Diferentemente da Oceana, na ARX a equipe macro é quem primeiro norteia quais são os setores mais promissores da economia, que posteriormente serão esmiuçados pelo time micro para pinçar as melhores empresas em cada um dos segmentos. “Embora nossa atuação seja guiada pelos setores selecionados pelo time macro, nos preocupamos em ter uma disposição da carteira com ações que tenham uma correlação baixa entre si”, afirma Poppe. “Por mais atrativo que determinado investimento possa ser, sempre avaliamos qual será seu impacto para o risco da carteira como um todo”. As posições nos fundos da gestora não podem ser superior a 10% por ação e a 30% por segmento.

◆ Tarefa 1:
De acordo com o trecho fornecido, quem define primeiro os setores mais promissores da economia na ARX?
◆ Tarefa 2:
Copie do trecho fornecido, sem mudar nada, a parte que vai de "Diferentemente da Oceana, na" até "30% por segmento.".

◆ Dados fornecidos:

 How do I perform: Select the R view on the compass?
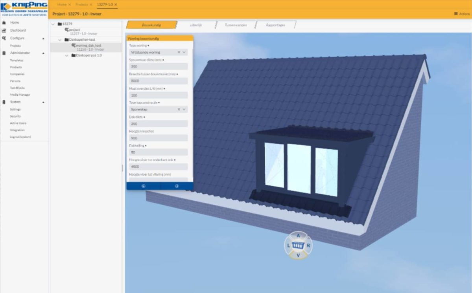(308, 245)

◆ Resposta 1:
A equipe macro.

◆ Resposta 2:
Diferentemente da Oceana, na ARX a equipe macro é quem primeiro norteia quais são os setores mais promissores da economia, que posteriormente serão esmiuçados pelo time micro para pinçar as melhores empresas em cada um dos segmentos. “Embora nossa atuação seja guiada pelos setores selecionados pelo time macro, nos preocupamos em ter uma disposição da carteira com ações que tenham uma correlação baixa entre si”, afirma Poppe. “Por mais atrativo que determinado investimento possa ser, sempre avaliamos qual será seu impacto para o risco da carteira como um todo”. As posições nos fundos da gestora não podem ser superior a 10% por ação e a 30% por segmento.